Yes, a dynamic language like Perl is more convenient, though don't expect too much speed from Perl. OTOH, you do not yet need speed. By the way, Perl parses pretty fast due to good RE engine, but multi-line parsing is somewhat of a nuisance in Perl.

The multi-line thing isn't of much concern to me, because my toy language will probably be line-oriented, something like this:

Code:

while a != b
    if a > b
        a -= b
    else
        b -= a
    fi
loop

Quote:

Originally Posted by Sergei Steshenko

Multiple types fit the various language constructs concept.

I don't get it.

Sergei Steshenko · 03-20-2010, 05:27 PM

Quote:

Originally Posted by MTK358

I still don't understand how it will work without a lexer, but...
...

Again, consider that a language construct can be as simple as a single character and as complex as the whole program. The whole program is a nested language construct consisting of, say, declarations and operators.

Declarations are nested language constructs consisting of, say, type keyword and variables list, e.g.

Code:

int a, b, c;

Variables list is a nested construct consisting of single variable optionally followed by list separator and variables list; this left recursion can be easily implemented through iteration.

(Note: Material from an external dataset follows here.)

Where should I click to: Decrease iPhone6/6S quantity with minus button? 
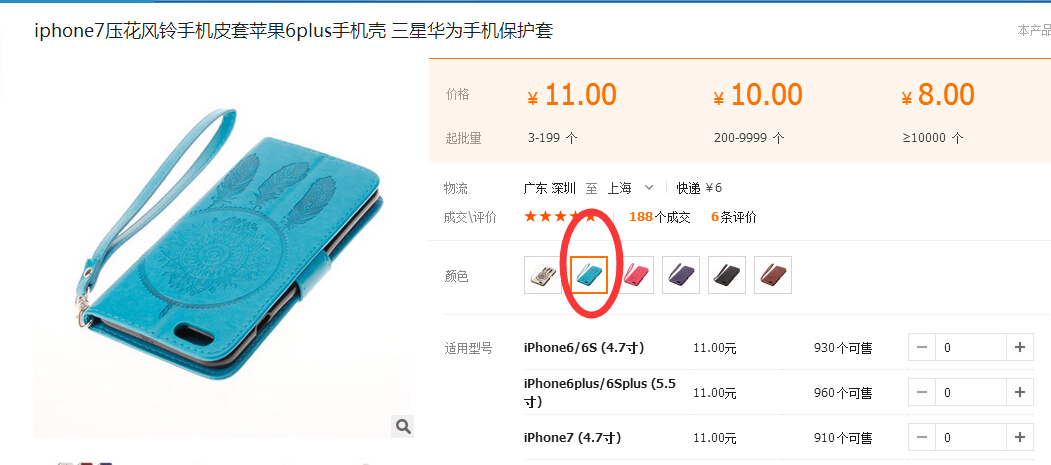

List separator is a (possibly) nested languages construct consisting of comma (comma is a good example of single character language construct) optionally surrounded by whitespaces and/or comments.

Nowhere in my explanations I needed the notion of token. Nowhere in my explanation I assumed a context-free grammar.

MTK358 · 03-20-2010, 07:07 PM

Show me how to parse this without using tokens:

Code:

while a != b
    if a > b
        a -= b
    else
        b -= a
    fi
loop

Sergei Steshenko · 03-20-2010, 07:20 PM

Quote:

Originally Posted by MTK358

Show me how to parse this without using tokens:

Code:

while a != b
    if a > b
        a -= b
    else
        b -= a
    fi
loop

First describe me in plain English (i.e. using the notion of language constructs) your language.